# Objekte verbinden



## e9926044 (4. Dez 2007)

Hi,

ich habe 2 Klassen aus denen ich Objekte erzeuge, Die Objekte der beiden Klassen werden aus verschiedenen Klassen erzeugt, welche miteinander nichts zu tun haben, 
meine Frage wäre jetzt, wie ich diese beiden Objekte verbinden kann, ohne eine static- Methode benutzen zu müssen, 
Ich will auch in dem einen Objekt keine Referenz der anderen Klasse haben,


----------



## tuxedo (4. Dez 2007)

Du könntest deiner Hauptklasse 2 get-Methoden verpassen die je eine Referenz auf das jeweiluge Objekt zurückliefert. Dann müssen deine beiden Objekte nur wissen "wo sie her kommen".

Klasse X
- getObjectA()
- getObjectB()

*DATENAUSZUG*.
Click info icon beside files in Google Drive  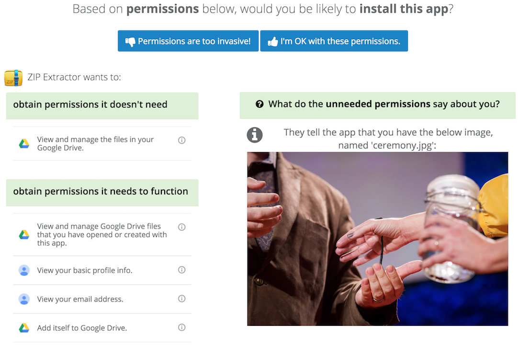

*WAS ERWARTET WIRD*. Gib aus dem Text zum Verbinden von Objekten den Abschnitt wortgetreu wieder, der mit „Du könntest deiner“ beginnt und bis einschließlich „- getObjectA()“ reicht.

*ERGEBNIS DER ÜBUNG*.
Du könntest deiner Hauptklasse 2 get-Methoden verpassen die je eine Referenz auf das jeweiluge Objekt zurückliefert. Dann müssen deine beiden Objekte nur wissen "wo sie her kommen".

Klasse X
- getObjectA()